Depremler; yer altı kuvvetlerinin meydana getirdiği yatay/düşey yöndeki gerilmeler nedeniyle, yer kabuğunu oluşturan ve genel olarak henüz yerleşmemiş kayaçların hareket etmesi sonucu oluşan jeolojik olaylardır. Başlıcaları; tektonik depremler, çöküntü depremleri ve volkanik depremlerdir. Tektonik depremler yaşanan yer sarsıntılarının önemli bir kısmını oluşturmaktadır.
Deprem Nedir ve Nasıl Oluşur?
Yer altı hareketinin sebebi, yer kabuğu altında bulunan magmadır (magma, yer yüzeyinin altında bulunan son derece sıcak ve yarı sıvı kayadır).
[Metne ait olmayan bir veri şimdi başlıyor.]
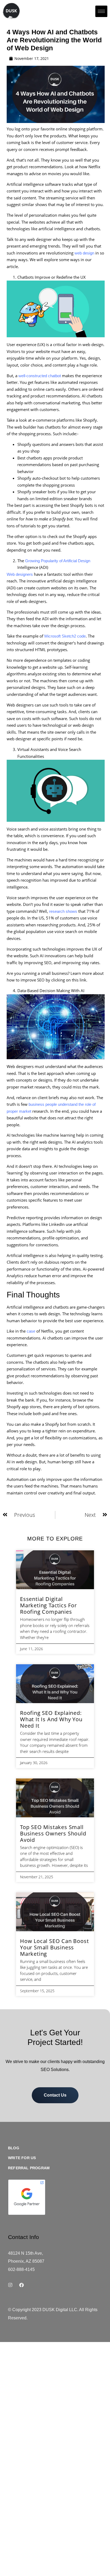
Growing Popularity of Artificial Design (57, 560)
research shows (63, 911)
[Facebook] (21, 2285)
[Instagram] (10, 2285)
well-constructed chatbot (39, 375)
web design (84, 253)
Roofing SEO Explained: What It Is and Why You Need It (51, 1719)
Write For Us (22, 2158)
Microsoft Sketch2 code (65, 636)
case (31, 1331)
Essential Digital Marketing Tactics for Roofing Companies (48, 1605)
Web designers (20, 574)
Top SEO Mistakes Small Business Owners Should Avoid (53, 1833)
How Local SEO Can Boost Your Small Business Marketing (54, 1947)
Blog (13, 2148)
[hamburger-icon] (101, 11)
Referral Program (29, 2168)
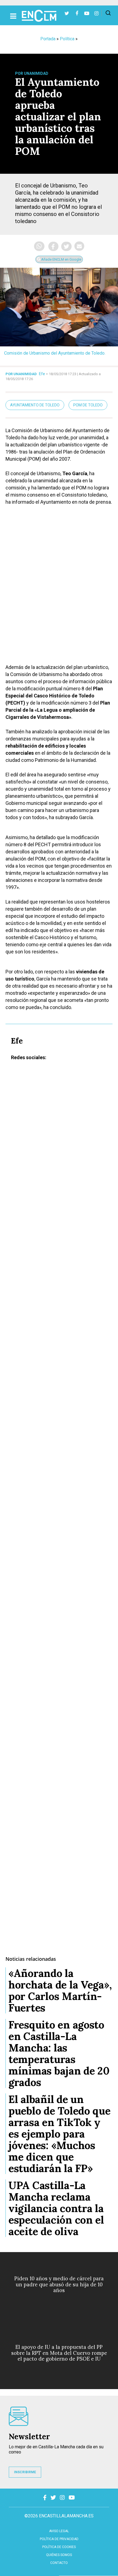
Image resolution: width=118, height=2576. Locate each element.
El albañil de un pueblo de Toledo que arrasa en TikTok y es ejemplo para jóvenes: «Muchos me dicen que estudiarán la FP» (60, 2134)
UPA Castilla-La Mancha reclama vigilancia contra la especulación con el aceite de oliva (56, 2208)
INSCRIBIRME (25, 2472)
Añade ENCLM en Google (60, 259)
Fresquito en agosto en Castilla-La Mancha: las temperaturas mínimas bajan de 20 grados (59, 2053)
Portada (47, 38)
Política (67, 38)
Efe (42, 373)
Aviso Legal (59, 2531)
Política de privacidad (59, 2539)
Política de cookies (59, 2547)
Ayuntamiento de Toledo (35, 405)
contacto (59, 2563)
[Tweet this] (66, 246)
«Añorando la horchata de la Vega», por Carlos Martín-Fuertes (60, 1990)
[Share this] (53, 246)
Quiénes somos (59, 2555)
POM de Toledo (88, 405)
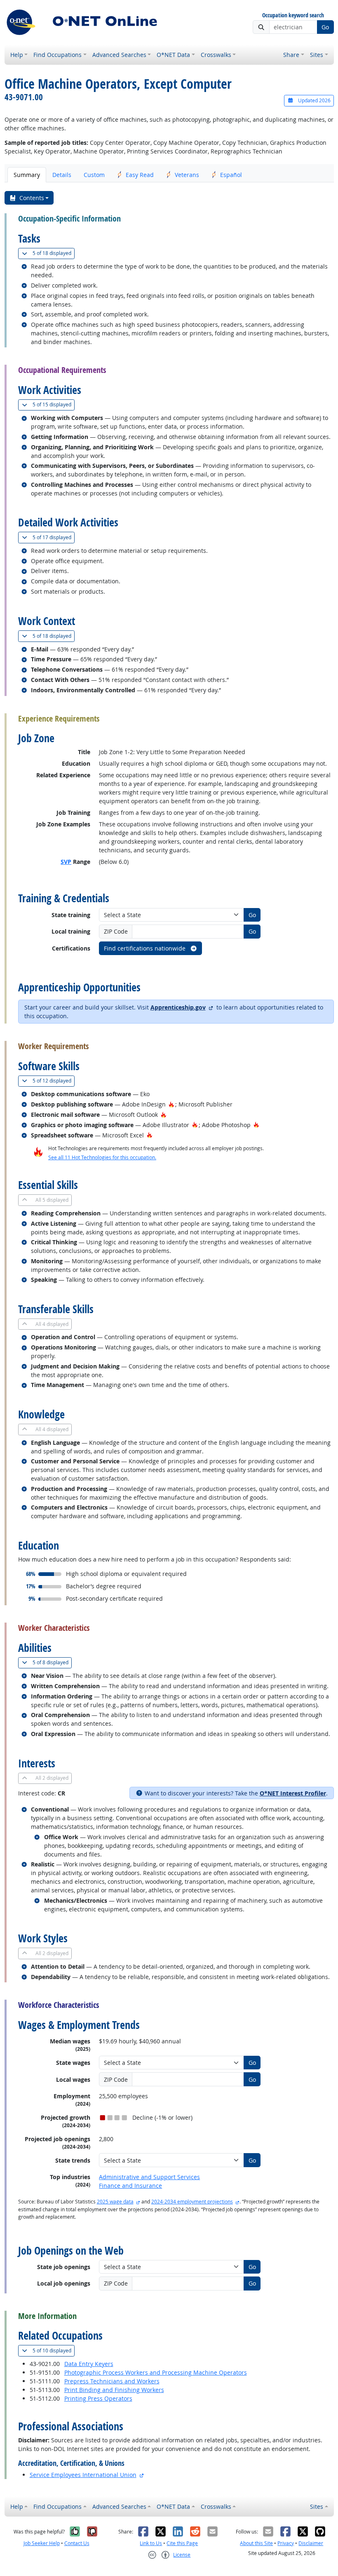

Magmadaki yüksek ısı enerjisi ve gaz yükselmelerine bağlı olarak yer kabuğunu oluşturan levhalar hareket ederler (levha tektoniği).
Bu nedenle yer kabuğundaki “fay” adı verilen kırıkların üstünde biriken elastik deformasyon enerjisi, kayacın tutunabilme enerjisini aştığı anda depremler gerçekleşmekte ve bu sırada açığa çıkan enerji, sismik dalgalar halinde yayılarak deprem anında yapılarımıza ulaşmaktadır.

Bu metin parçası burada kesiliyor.